• INSTRUÇÃO
Reproduza literalmente todas as linhas dos dados abaixo, deixando as imagens de fora.

• DADOS REGISTRADOS
>>>>>
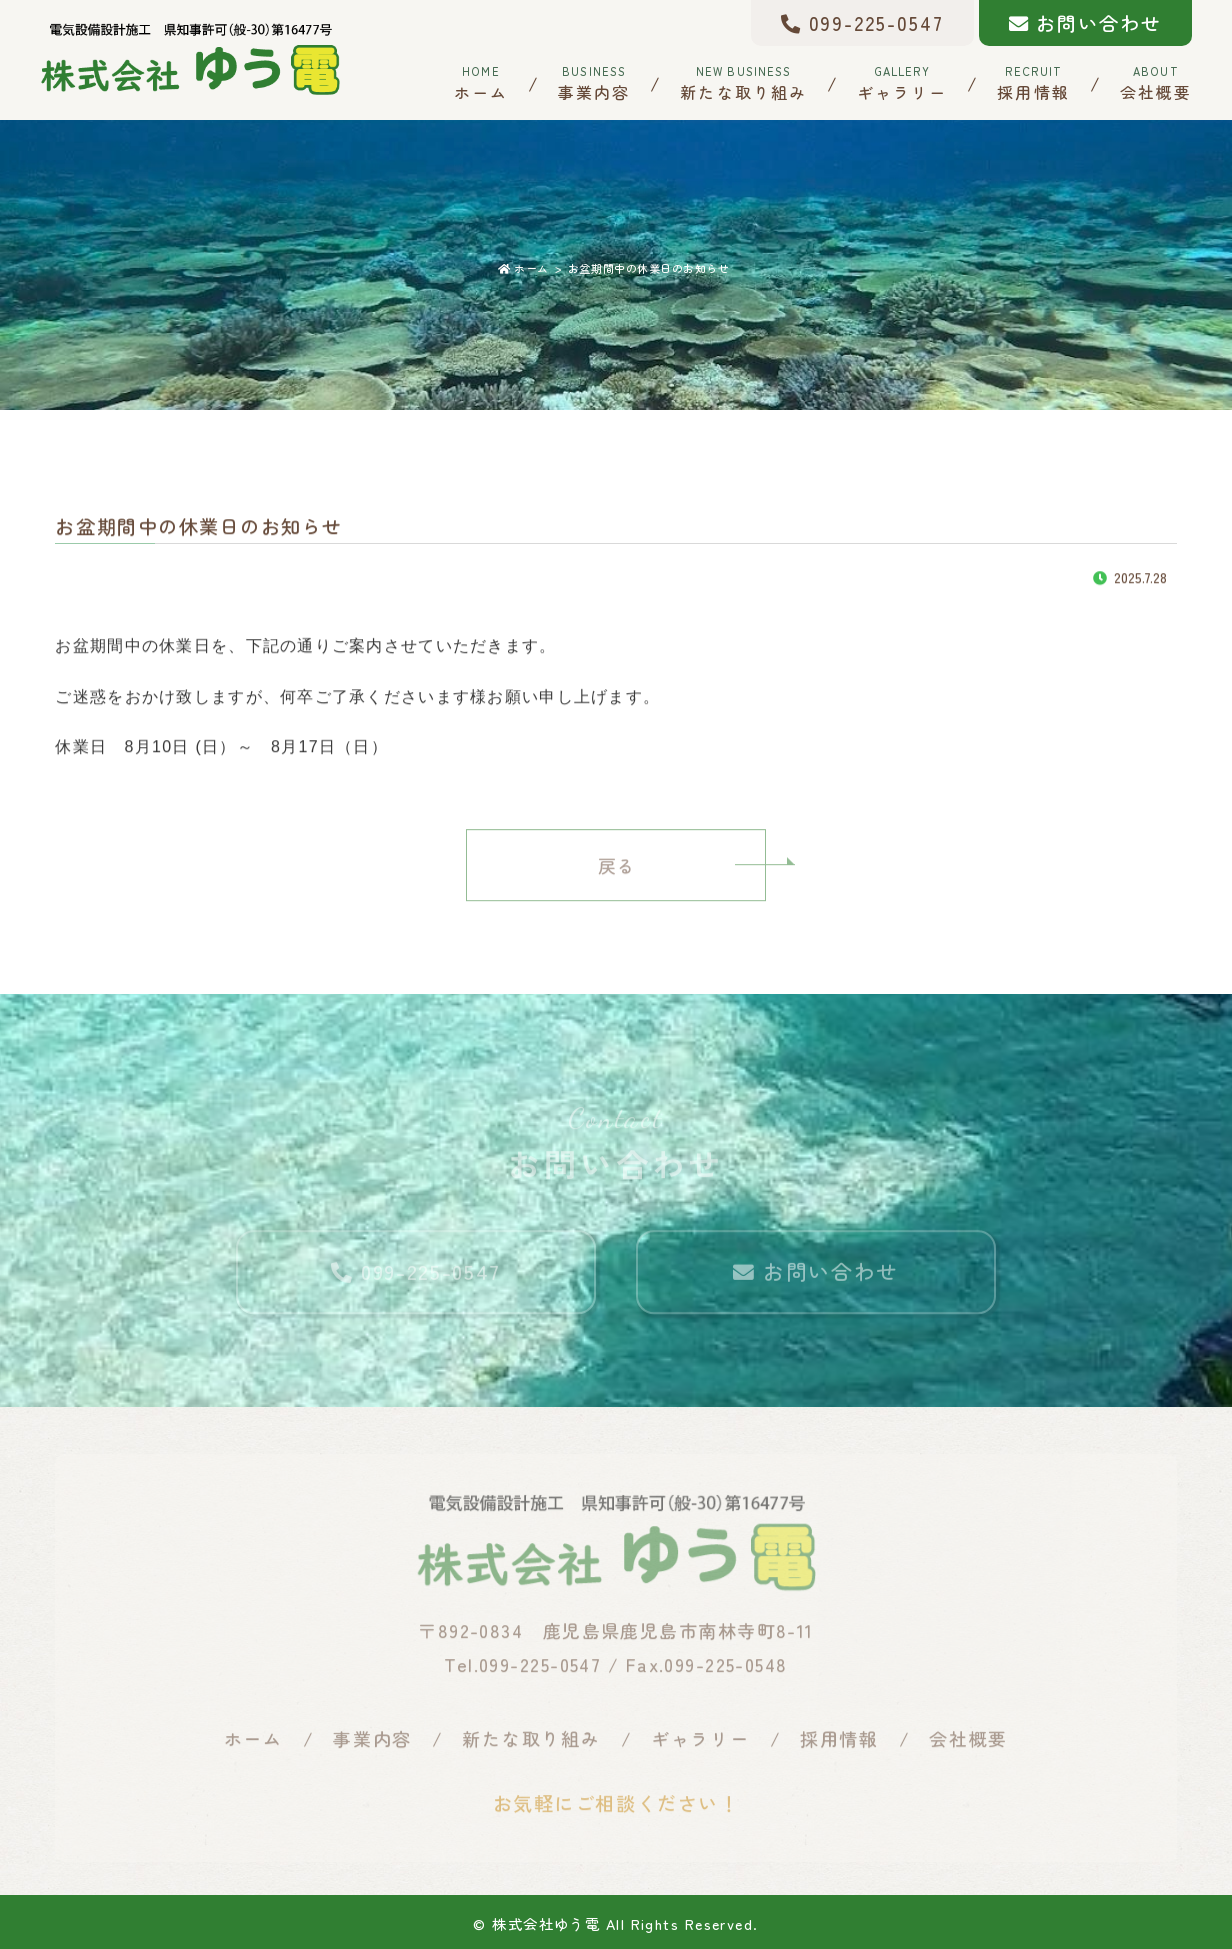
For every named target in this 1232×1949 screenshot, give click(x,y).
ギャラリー (902, 82)
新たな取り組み (743, 82)
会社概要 (1156, 82)
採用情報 (1033, 82)
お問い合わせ (1085, 23)
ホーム (481, 82)
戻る (616, 872)
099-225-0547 (862, 23)
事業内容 (594, 82)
<<<<<
• RESULTADO COMPLETO
For every named target in this 1232×1949 screenshot, give click(x,y).
ギャラリー (902, 82)
新たな取り組み (743, 82)
会社概要 (1156, 82)
採用情報 (1033, 82)
お問い合わせ (1085, 23)
ホーム (481, 82)
戻る (616, 872)
099-225-0547 (862, 23)
事業内容 (594, 82)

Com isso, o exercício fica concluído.